* _Problem_: Set down the lines below, exactly, starting at the one that contains "Instruction: Click the" and stopping at the last line, inclusive. Omit pictures.

* _Record set_:
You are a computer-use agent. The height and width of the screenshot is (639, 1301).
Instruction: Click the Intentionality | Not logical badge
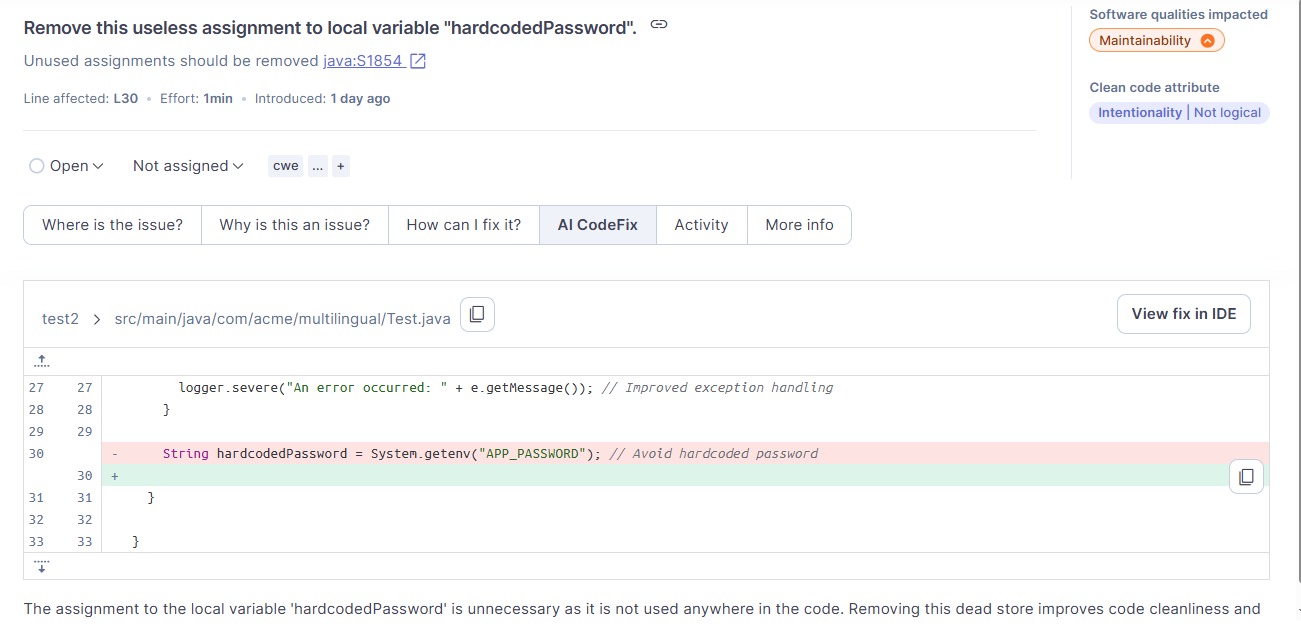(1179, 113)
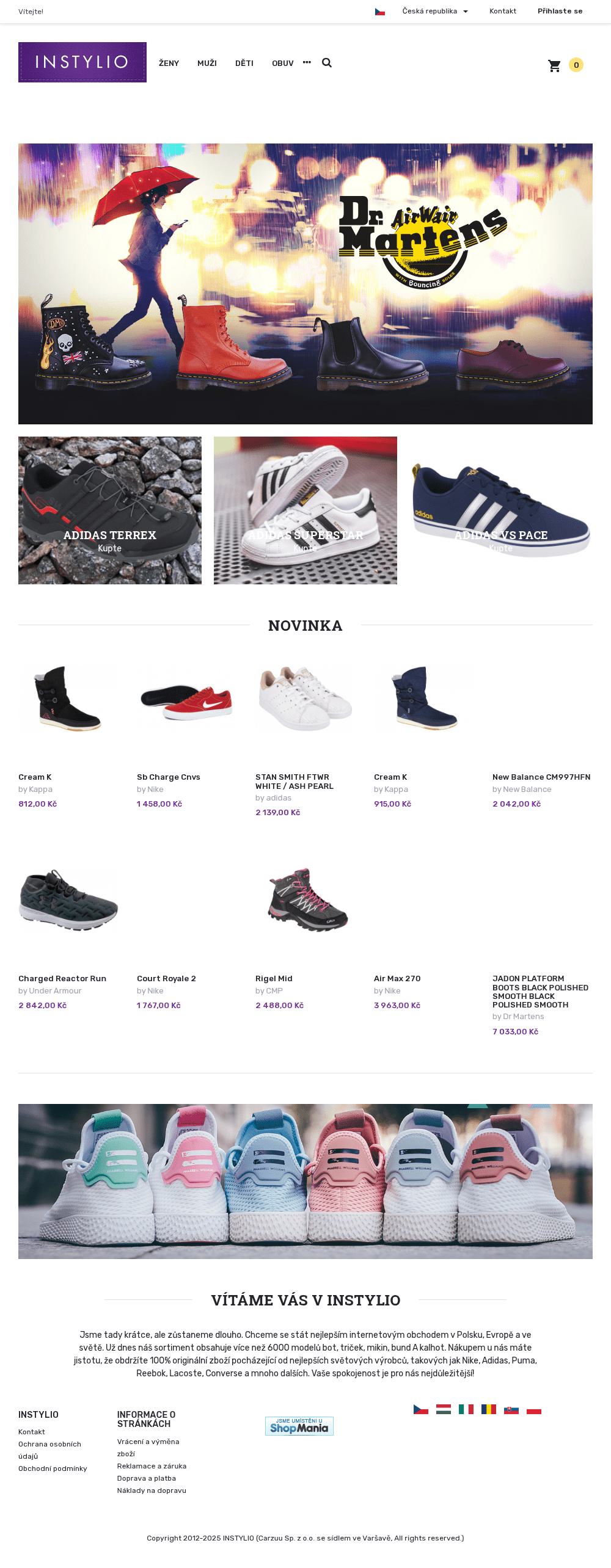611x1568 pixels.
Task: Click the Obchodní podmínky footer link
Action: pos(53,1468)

* _Reply_:
Instruction: Click the Intentionality | Not logical badge
(1179, 113)
611x1568 pixels.
Task: Click the Obchodní podmínky footer link
Action: pos(53,1468)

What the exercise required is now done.